Newegg is usual pretty good at providing info but I'm lost at this point.
Carl2

Data

Carl2 that all looks good to me, what are you confused about.

The board will take the fastest 32Gb/s M.2 and still give you 8 x SATA to connect standard SSD's at the same time. Sounds good to me.

Carl2

   PCI express 3.0x4 seems to have the fastest transfers, if doing a build I think it's one of the last things I'd buy and put in.  Reading reviews where the SSD isn't even detected and failed SSD's must be making me edgy.  I did see some combo deals with MB, memory and SSD can be purchased together.
Carl2

Freddy


Data

Looks ok, not a bad price for 256GIG at the end of the day. Have used SanDisk SSD's before, no probs with them at all.

Freddy

Thank you - I'll give it a go next week hopefully.

Data

It's quite an interesting SSD, performance seems about half the speed of the Samsung 850 EVO, so it's not ground-breaking there but its power consumption is lower, it seems aimed more at the laptop market but would be fine in a PC as a storage drive.

Found this:
http://www.tomshardware.co.uk/sandisk-z400s-dram-less-ssd,review-33390-5.html


Freddy

Seems fine for storage then :)

Carl2

  I just had Nvidia update the drivers for the graphics card, the computer is a bit old  and I was surprised it was being updated.  During the process I began thinking if that update was loaded to a different drive would that speed up the computer.  I don't believe I have anything that really loads down the computer,  possibly Dragon could be a little quicker.  So if we build a computer put only the OS on one drive and move all additional software to another drive, possibly use a raid drive would we see any noticeable increase in speed?
Carl2

DaveMorton

Speaking strictly from personal experience, offloading everything except the OS to another drive generally slows the system, rather than speed it up, but it's by a pretty small factor. I've done it for a large number of years now (since Win 98), and this has always been the case for me, so I'm fairly confident in my assessment. Using RAID arrays can speed things up, but the main advantage of RAID is in redundancy, rather than speed. More often than not, with older systems the bottleneck isn't just with long term storage, but a number of factors. RAM, clock speeds, OS code bloat and other factors can represent larger bottlenecks than disk IO, and depending on the age and specs of a system, throwing in a pair of SSD's in a RAID array may not reap the benefits that might be expected. This is a complicated issue, so I'm generally loathe to advise on the issue till I've seen the whole picture.
Safe, Reliable Insanity, Since 1961!

Data

I pretty well agree with Dave there.

I would just add that you shouldn't even try to install the NVidia driver up-dates to any drive other then the OS drive, drivers should be on the PC's OS drive. Anything else is just asking for trouble.   

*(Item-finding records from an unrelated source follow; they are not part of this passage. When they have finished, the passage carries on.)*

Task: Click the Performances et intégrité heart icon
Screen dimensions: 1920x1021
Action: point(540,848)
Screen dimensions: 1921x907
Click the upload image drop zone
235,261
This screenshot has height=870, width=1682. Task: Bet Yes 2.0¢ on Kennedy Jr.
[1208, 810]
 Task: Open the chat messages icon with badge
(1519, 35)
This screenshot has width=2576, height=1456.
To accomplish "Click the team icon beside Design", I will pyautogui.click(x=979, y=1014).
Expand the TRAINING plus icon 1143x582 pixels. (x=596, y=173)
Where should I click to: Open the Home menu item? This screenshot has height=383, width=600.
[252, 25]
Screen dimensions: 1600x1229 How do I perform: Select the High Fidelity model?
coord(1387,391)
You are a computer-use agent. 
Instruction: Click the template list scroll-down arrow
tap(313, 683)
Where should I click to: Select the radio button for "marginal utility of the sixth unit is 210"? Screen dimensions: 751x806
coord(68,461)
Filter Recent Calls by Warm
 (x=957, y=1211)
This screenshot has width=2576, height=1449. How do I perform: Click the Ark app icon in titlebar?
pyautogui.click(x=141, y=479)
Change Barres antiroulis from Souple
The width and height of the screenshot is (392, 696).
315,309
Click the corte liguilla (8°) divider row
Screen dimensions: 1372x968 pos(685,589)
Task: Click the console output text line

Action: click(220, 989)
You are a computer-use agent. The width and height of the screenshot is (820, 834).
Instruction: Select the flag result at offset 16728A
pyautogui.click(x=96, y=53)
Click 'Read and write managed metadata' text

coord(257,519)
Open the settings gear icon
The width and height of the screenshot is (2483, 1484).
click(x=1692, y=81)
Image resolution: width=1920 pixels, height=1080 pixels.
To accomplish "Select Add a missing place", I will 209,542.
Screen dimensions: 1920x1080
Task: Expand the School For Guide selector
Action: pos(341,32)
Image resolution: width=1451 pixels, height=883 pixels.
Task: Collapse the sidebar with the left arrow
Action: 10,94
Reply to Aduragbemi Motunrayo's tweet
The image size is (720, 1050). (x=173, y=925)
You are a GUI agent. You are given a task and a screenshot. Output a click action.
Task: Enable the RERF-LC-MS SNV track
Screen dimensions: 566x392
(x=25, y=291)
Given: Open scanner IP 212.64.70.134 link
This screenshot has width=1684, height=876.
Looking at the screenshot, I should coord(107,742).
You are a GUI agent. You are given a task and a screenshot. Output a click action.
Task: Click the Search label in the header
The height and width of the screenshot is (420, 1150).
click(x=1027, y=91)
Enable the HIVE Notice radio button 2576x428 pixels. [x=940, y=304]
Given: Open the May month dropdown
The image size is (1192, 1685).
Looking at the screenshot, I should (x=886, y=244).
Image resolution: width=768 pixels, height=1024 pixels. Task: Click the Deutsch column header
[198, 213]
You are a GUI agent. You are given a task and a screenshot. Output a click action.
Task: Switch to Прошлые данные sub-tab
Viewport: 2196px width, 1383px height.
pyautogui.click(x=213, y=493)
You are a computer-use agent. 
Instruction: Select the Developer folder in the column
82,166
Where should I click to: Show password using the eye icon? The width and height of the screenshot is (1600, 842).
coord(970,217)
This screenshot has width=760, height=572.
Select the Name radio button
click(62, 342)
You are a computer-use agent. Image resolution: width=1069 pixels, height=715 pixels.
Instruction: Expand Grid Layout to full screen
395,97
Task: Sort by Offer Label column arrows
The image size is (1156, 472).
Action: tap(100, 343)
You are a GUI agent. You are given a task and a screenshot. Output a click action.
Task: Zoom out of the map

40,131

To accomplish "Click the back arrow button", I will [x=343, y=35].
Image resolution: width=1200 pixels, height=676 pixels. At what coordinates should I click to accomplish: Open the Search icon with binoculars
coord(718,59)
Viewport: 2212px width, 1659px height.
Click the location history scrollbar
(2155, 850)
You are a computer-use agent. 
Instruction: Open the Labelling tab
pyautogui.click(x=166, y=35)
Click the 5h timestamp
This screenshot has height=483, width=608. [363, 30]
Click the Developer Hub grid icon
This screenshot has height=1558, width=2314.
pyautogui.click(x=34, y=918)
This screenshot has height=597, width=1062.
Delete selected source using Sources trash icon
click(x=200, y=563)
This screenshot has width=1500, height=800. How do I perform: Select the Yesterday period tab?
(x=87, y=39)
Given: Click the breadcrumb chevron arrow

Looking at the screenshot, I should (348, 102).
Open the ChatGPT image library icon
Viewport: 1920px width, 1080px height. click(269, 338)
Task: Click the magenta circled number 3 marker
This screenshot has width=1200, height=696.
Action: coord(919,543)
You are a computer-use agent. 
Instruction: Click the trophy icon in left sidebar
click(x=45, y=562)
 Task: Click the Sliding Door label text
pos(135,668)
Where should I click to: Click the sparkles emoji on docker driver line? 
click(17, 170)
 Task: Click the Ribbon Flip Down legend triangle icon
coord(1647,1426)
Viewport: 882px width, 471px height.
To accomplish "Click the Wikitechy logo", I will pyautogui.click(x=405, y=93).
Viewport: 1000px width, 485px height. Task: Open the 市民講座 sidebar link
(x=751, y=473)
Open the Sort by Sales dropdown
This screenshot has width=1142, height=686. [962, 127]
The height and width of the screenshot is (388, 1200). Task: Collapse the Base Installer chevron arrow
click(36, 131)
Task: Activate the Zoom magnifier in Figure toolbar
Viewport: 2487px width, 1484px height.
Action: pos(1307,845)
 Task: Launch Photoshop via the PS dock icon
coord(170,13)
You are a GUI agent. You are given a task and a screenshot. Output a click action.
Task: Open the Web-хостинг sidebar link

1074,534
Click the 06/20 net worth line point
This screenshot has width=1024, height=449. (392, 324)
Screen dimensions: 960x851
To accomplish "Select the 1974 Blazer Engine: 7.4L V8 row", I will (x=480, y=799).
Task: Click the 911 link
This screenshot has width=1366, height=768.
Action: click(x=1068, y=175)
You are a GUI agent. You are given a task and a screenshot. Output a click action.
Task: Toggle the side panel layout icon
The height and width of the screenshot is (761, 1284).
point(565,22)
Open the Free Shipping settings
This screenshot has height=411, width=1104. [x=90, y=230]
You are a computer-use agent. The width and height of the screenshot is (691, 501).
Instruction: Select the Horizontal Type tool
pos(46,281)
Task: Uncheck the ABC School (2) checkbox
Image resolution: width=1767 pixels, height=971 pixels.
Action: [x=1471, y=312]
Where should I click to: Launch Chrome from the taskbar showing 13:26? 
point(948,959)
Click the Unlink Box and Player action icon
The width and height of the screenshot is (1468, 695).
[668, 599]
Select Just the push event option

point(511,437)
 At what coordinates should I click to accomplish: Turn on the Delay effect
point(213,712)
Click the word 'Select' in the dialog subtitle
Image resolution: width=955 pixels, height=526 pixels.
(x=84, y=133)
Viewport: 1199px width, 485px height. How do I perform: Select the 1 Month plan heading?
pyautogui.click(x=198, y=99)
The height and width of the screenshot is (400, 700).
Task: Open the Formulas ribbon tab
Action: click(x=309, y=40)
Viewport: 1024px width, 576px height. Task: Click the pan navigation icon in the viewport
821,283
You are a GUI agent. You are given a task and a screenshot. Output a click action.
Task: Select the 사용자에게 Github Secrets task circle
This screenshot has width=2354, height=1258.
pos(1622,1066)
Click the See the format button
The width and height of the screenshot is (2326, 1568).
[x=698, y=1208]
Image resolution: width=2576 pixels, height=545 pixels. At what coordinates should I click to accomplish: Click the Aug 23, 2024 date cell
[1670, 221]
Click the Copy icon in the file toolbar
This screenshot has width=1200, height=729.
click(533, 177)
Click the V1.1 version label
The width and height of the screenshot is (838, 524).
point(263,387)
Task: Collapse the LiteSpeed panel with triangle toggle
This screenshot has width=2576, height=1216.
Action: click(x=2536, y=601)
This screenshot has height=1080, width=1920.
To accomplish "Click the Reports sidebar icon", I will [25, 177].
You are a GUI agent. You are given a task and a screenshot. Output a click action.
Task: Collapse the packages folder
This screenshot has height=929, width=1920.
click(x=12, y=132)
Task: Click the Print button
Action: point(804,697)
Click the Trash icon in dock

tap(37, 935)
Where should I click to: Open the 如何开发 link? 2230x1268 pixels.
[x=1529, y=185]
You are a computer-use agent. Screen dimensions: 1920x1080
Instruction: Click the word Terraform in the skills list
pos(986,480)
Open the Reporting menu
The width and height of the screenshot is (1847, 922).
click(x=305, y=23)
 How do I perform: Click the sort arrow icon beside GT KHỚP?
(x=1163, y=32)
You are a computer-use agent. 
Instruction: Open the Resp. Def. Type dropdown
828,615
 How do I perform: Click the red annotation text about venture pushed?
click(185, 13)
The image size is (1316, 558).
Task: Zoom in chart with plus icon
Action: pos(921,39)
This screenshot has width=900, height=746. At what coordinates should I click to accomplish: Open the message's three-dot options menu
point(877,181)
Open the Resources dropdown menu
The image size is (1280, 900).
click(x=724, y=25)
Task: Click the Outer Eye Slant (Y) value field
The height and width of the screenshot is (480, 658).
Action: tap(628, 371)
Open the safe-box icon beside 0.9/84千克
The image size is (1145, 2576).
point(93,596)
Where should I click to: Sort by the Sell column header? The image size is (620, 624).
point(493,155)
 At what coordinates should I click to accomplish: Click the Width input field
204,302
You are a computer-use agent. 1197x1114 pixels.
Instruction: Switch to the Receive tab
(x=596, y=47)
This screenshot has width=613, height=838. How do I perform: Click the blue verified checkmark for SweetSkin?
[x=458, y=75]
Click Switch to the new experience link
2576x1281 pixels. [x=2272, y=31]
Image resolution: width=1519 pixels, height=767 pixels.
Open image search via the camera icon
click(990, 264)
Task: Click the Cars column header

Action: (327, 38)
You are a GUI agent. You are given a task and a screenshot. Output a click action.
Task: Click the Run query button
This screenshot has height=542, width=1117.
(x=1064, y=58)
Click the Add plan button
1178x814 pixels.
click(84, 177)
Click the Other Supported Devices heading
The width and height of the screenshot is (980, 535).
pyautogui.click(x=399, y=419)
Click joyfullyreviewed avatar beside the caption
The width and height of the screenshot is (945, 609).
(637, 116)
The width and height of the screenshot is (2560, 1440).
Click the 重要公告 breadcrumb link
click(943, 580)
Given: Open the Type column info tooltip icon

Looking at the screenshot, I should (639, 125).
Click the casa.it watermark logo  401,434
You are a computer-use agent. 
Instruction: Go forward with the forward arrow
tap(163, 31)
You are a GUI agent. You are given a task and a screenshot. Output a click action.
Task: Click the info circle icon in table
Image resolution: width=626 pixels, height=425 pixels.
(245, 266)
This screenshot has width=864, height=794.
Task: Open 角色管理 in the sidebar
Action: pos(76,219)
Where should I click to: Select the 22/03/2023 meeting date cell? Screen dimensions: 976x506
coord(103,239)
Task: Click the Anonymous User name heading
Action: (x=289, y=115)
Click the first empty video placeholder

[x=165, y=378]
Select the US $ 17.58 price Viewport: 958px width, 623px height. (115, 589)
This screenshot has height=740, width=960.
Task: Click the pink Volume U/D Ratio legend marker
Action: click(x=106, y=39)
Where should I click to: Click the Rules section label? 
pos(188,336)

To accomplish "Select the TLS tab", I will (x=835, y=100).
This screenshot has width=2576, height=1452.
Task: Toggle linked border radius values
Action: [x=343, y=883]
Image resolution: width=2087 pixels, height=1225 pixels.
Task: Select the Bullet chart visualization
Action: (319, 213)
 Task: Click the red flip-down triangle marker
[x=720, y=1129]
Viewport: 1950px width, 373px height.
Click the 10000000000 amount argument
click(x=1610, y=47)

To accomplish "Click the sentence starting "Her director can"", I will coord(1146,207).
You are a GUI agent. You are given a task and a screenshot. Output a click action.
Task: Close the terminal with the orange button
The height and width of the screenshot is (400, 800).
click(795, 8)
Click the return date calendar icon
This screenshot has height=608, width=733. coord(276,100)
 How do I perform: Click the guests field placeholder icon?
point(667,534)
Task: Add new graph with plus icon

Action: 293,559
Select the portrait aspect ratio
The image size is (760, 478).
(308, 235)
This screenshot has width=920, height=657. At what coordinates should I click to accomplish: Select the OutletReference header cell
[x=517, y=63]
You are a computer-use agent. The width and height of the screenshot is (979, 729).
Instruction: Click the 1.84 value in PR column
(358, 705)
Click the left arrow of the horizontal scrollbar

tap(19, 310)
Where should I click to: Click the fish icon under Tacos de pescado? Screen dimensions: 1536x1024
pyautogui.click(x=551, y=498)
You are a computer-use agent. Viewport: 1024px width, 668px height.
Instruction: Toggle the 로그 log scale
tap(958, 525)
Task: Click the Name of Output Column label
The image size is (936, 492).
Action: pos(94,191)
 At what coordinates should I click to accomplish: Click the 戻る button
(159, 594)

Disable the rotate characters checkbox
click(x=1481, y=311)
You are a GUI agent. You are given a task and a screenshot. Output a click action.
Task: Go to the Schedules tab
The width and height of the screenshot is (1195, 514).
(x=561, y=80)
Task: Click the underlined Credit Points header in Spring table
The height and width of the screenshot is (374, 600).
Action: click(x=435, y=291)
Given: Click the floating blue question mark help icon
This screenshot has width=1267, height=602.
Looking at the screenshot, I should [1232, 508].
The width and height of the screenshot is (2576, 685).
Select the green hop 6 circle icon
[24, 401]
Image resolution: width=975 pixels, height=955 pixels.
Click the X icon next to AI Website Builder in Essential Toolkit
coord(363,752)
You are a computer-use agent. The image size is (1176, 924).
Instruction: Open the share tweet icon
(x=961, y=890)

So yeah, keep your programs on the OS drive too, the only thing to look out for is SSD space, if an SSD starts to run out of space they can and do slow down a bit. In a "perfect world" you want something like 30% free space.

Freddy

I've always thought RAID was a bit like overkill for home systems, most people would probably go for external storage instead. It makes most sense in things like servers to me, where you don't want to lose everything at once and could still get by until the bad drive is replaced.

For my SSDs I've gone for 75% full and no more as my target.

DaveMorton

that's a good figure to use. Any more than that and the drive will start to suffer performance issues, I think.
Safe, Reliable Insanity, Since 1961!